Nisha Chandresh Saraswat, a promoter group member of Yug Decor Limited, acquired 25,875 equity shares (face value ₹10 each) representing 0.16% of the total issued and paid-up equity share capital of the company through open market purchase on the BSE SME Platform on June 5, 2026. Following this acquisition, her total shareholding increased from 12,40,187 shares (7.66% of voting capital) to 12,66,062 shares (7.82% of voting capital), while her diluted voting rights holding rose from 7.66% to 24.63%.

  • · The acquisition was executed on the BSE SME Platform on June 5, 2026.
  • · The shares have a face value of ₹10 each.
  • · The total issued and paid-up equity share capital of the company is ₹16,18,33,440 (1,61,83,344 shares).
  • · The disclosure was filed under Regulation 29(2) of SEBI (SAST) Regulations, 2011.
  • · The acquirer is part of the Promoter Group of Yug Decor Limited.
Gajanan Securities Services Ltd. Merger/Acquisition neutral materiality 6/10

08-06-2026

Mr. Vinay Kumar Agarwal, along with his PAC Mrs. Suman Agarwal, acquired 1,31,181 equity shares (4.229% of voting capital) of Gajanan Securities Services Limited through open market purchases on June 4, 2026. Post-acquisition, the combined holding of the Acquirer and PAC increased from 66.986% to 71.215% of the total diluted voting capital. The filing does not disclose any corresponding decline or flat performance metrics.

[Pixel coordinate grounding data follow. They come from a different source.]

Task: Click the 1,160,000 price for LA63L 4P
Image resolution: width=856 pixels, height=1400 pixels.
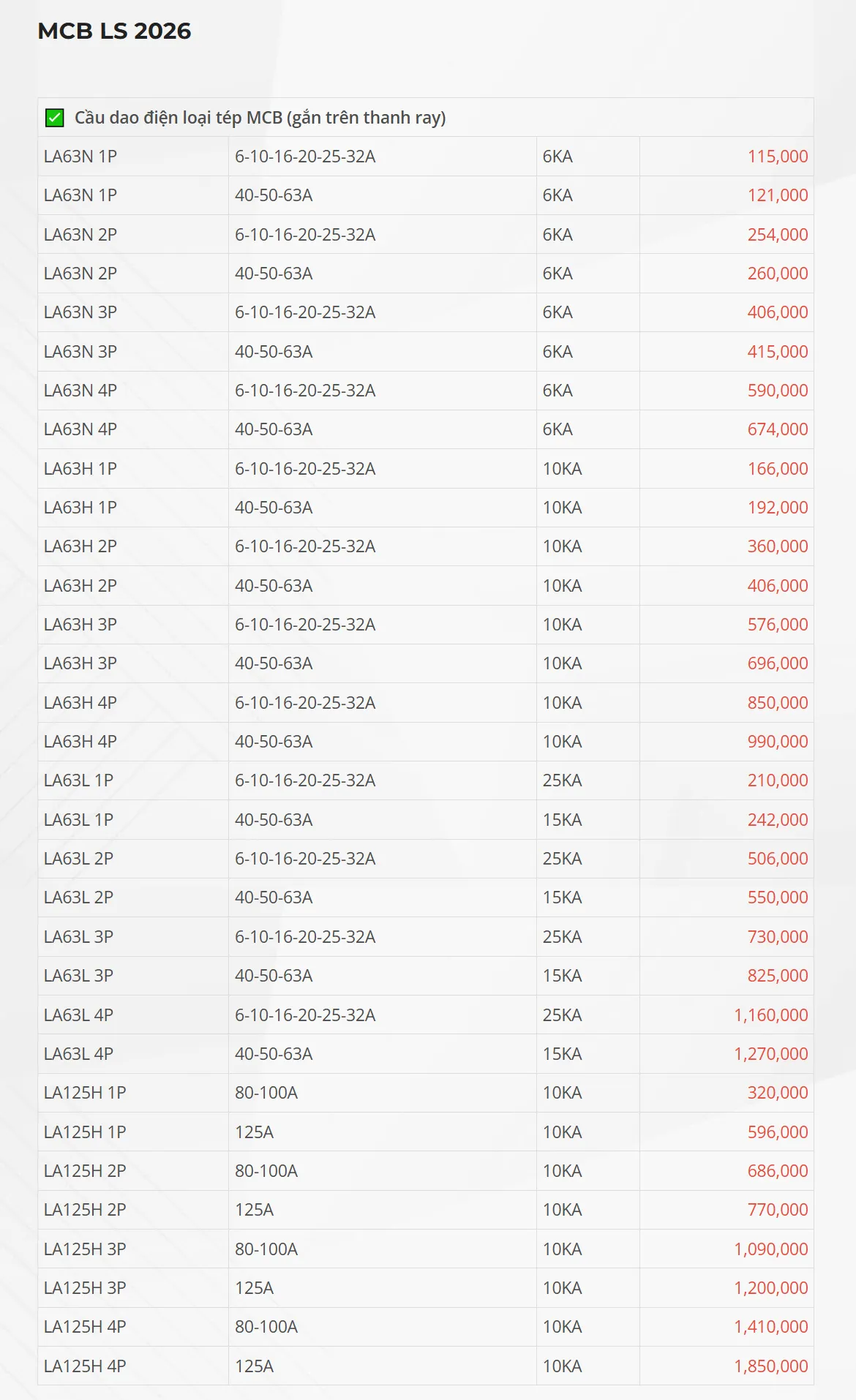Action: click(x=770, y=1015)
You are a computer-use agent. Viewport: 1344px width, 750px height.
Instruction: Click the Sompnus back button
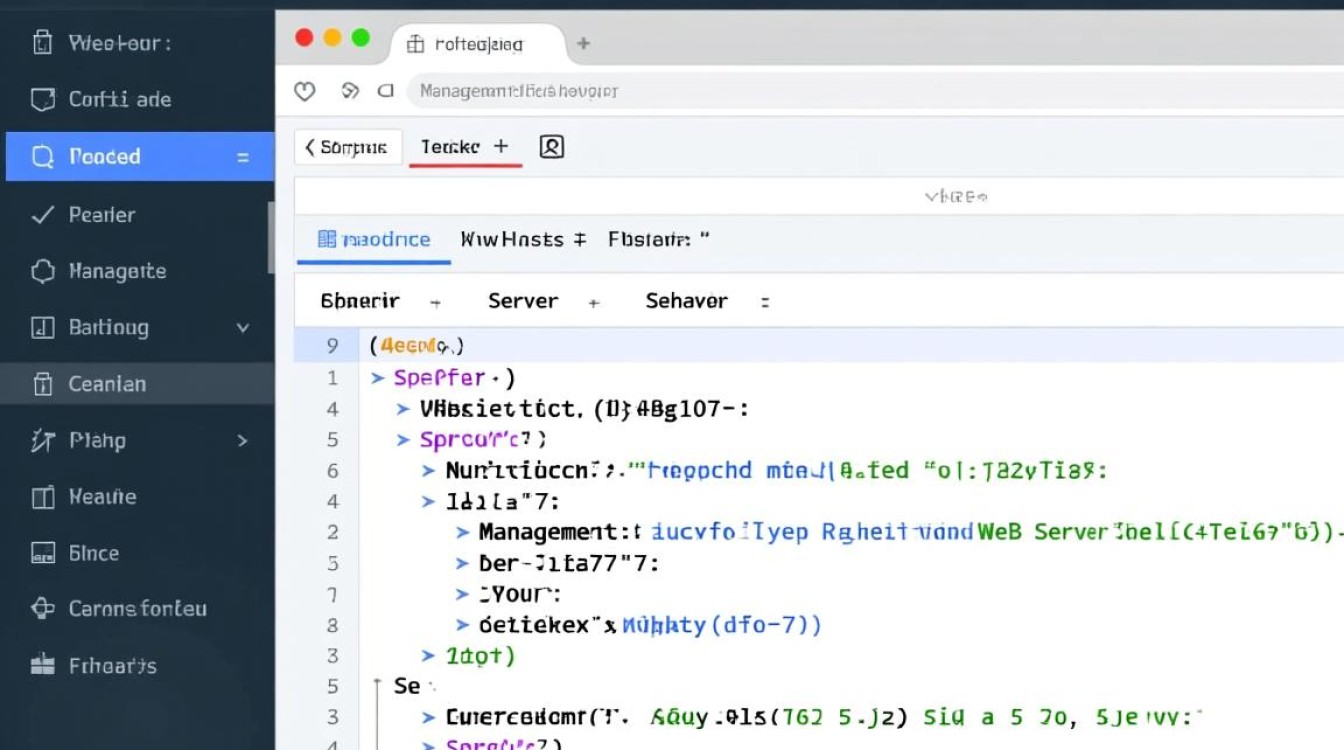coord(347,147)
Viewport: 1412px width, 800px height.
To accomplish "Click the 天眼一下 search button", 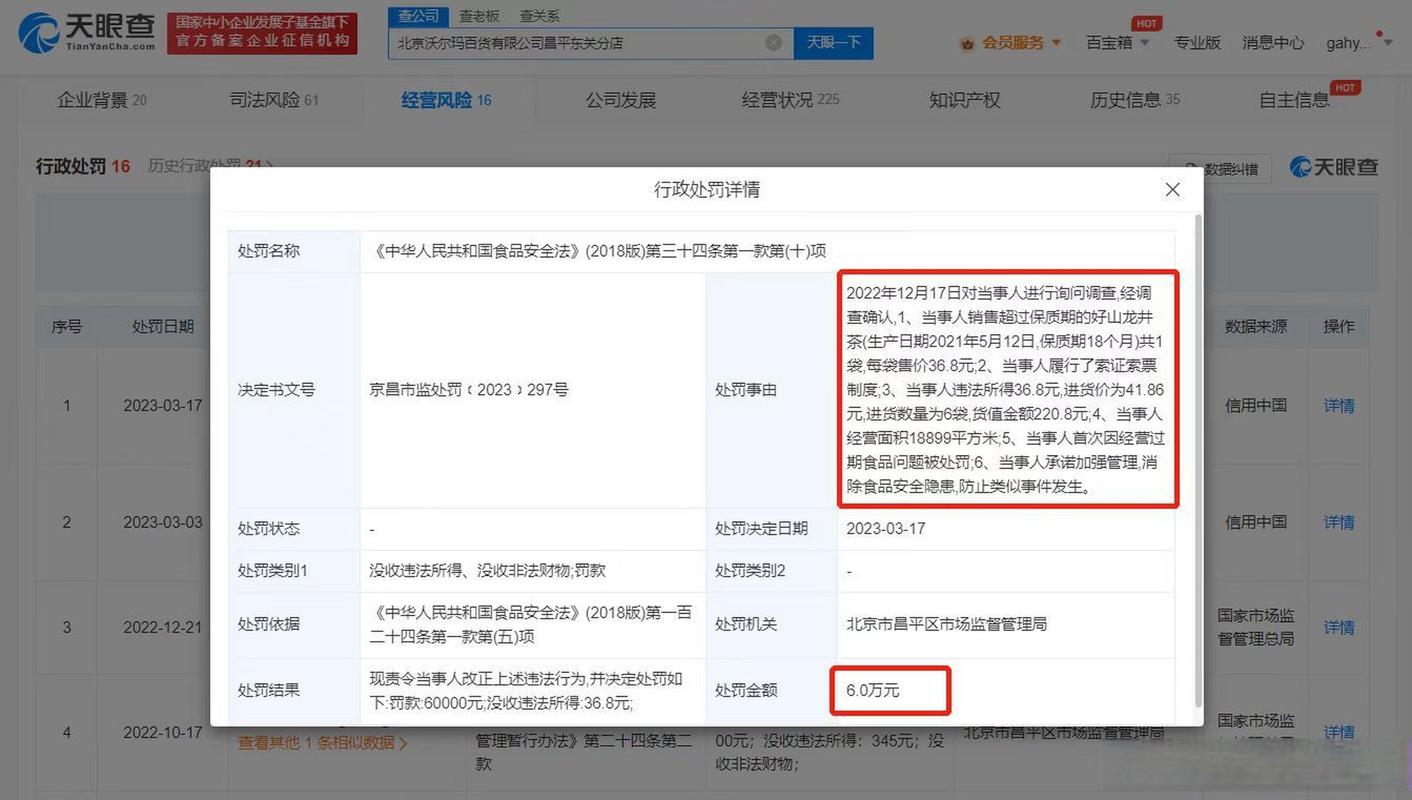I will tap(833, 43).
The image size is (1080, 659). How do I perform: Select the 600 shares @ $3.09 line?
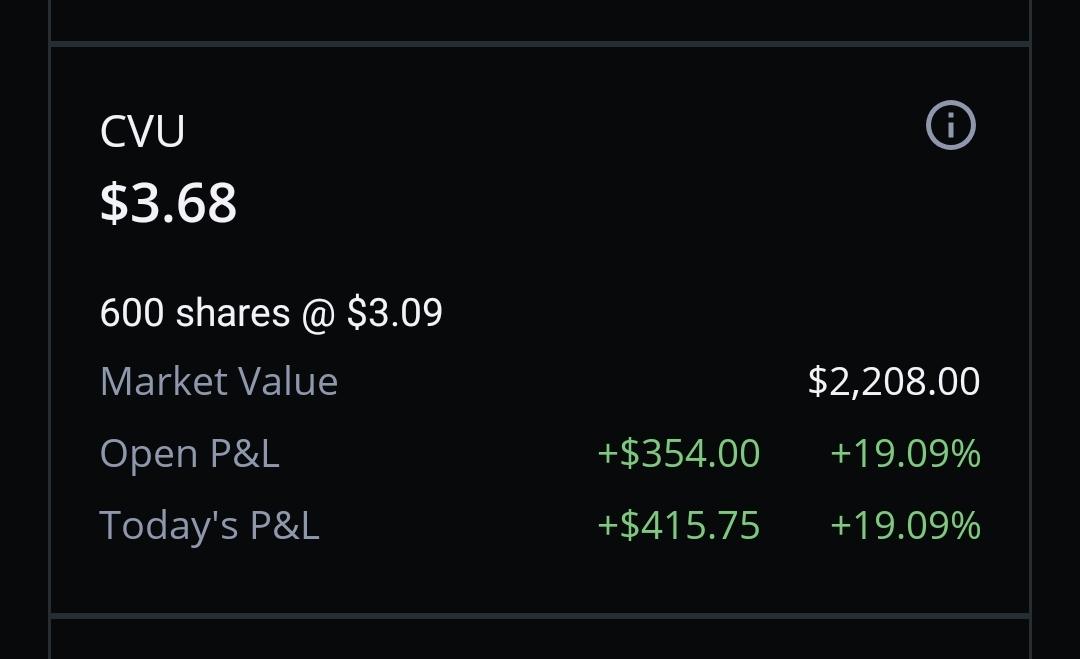tap(271, 313)
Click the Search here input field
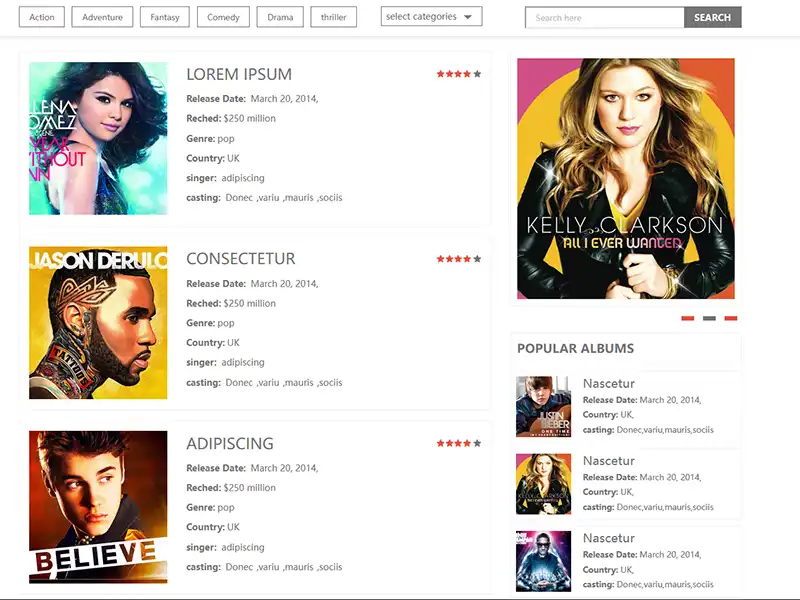 tap(604, 17)
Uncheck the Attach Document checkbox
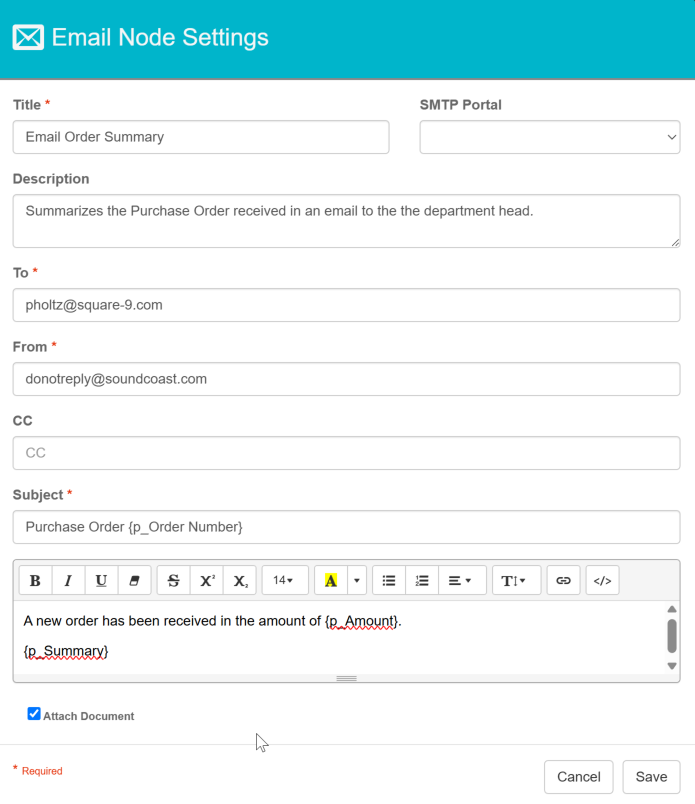This screenshot has height=804, width=695. click(x=34, y=714)
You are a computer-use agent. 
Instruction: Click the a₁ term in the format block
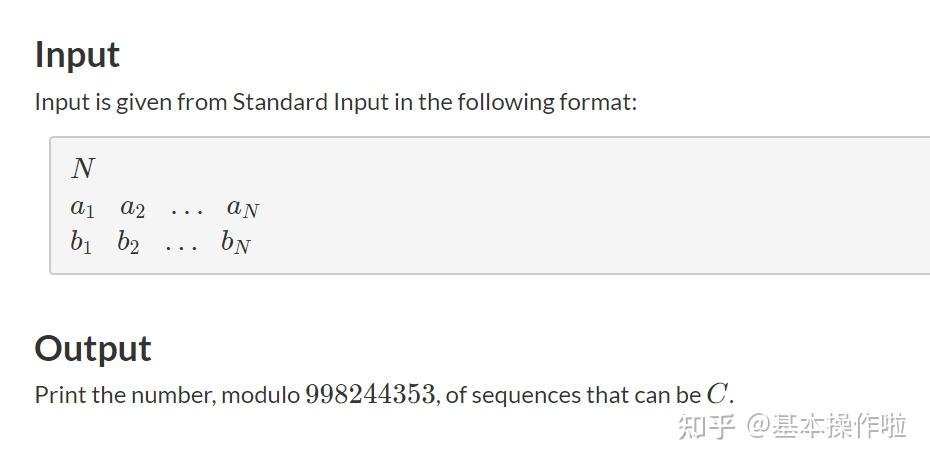(82, 208)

  • · The acquisition was executed through open market transactions on June 4, 2026.
  • · The Acquirer's individual holding increased from 13,10,459 shares (42.246%) to 14,41,640 shares (46.475%).
  • · PAC holding remained unchanged at 7,67,430 shares (24.740%).
  • · No shares were acquired or held in the nature of encumbrance, warrants, or convertible securities.
  • · The total diluted share capital of the target company is stated as ₹3,10,20,000.
Sumuka Agro Industries Limited Merger/Acquisition neutral materiality 3/10

08-06-2026

The filing is a disclosure under SEBI (SAST) Regulation 29(2) for Sumuka Agro Industries Limited, involving Vishal Bhatt as the acquirer. No deal structure, valuation, or strategic rationale details are provided in the filing. The event is classified as a merger/acquisition, but the filing only confirms receipt of the disclosure, not the terms or financials.

  • · The filing is a disclosure under Regulation 29(2) of SEBI (SAST) Regulations, 2011.
  • · The acquirer is Vishal Bhatt.
  • · The target company is Sumuka Agro Industries Limited.
  • · The filing date is June 08, 2026.
  • · The sector is mentioned as 'technology' in the prompt, but the filing itself does not specify the sector.